Detailed Description
The invention is further described below with reference to the accompanying drawings.
The concept to which the present invention relates is defined first.
Cloud computing: the core idea of cloud computing is 'divide-and-conquer', mass data are subdivided into M parts, the M parts are mapped to M nodes for computing, iterative operation of the data is carried out in the period, intermediate data are collected to N nodes for computing final results, and large-scale data are utilized to accelerate program operation in parallel.
MapReduce model: MapReduce is a programming model for parallel computation of large-scale datasets. The model firstly appoints a Map function, maps an input key value pair set into a group of new key value pair sets, transfers the value sets with the same key value to a Reduce function, the Reduce function merges the value values, and the model finally outputs a merged and simplified key value pair set.
Decompression: original image data are decoded and restored from original data with formats downloaded from a remote sensing satellite through a certain algorithm.
Aiming at the characteristics of original data of a remote sensing satellite and a MapReduce cloud computing model, a bottom layer framework of MapReduce is redesigned to form a high-performance decompression algorithm module based on cloud computing, as shown in figure 1, the algorithm module is independent of satellite models and data types, can support block processing of data of multiple types of satellites and multiple frame formats, and is high in data processing speed and high in stability.

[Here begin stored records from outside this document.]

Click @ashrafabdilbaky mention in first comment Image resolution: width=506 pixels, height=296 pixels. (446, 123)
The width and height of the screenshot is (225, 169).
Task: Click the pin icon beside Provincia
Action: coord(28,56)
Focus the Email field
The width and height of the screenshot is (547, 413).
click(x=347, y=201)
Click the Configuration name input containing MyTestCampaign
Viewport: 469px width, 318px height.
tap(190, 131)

The remote sensing satellite data decompression processing system based on cloud computing comprises an input format component, a block reading component, a data dividing component, a decompression Mapper component, a decompression Shuffle component, a decompression Reducer component, an original data decompression component and an image splicing component. Each modular component is provided with an input stream and an output stream. The functions of the components are as follows:
an input format component: according to the set size and position of the original data block, the original data is cut into block data, a block reading component is called, and key value pairs < key, value > of the original block data which can be processed by the decompression Mapper component are generated and distributed to each Map processing node.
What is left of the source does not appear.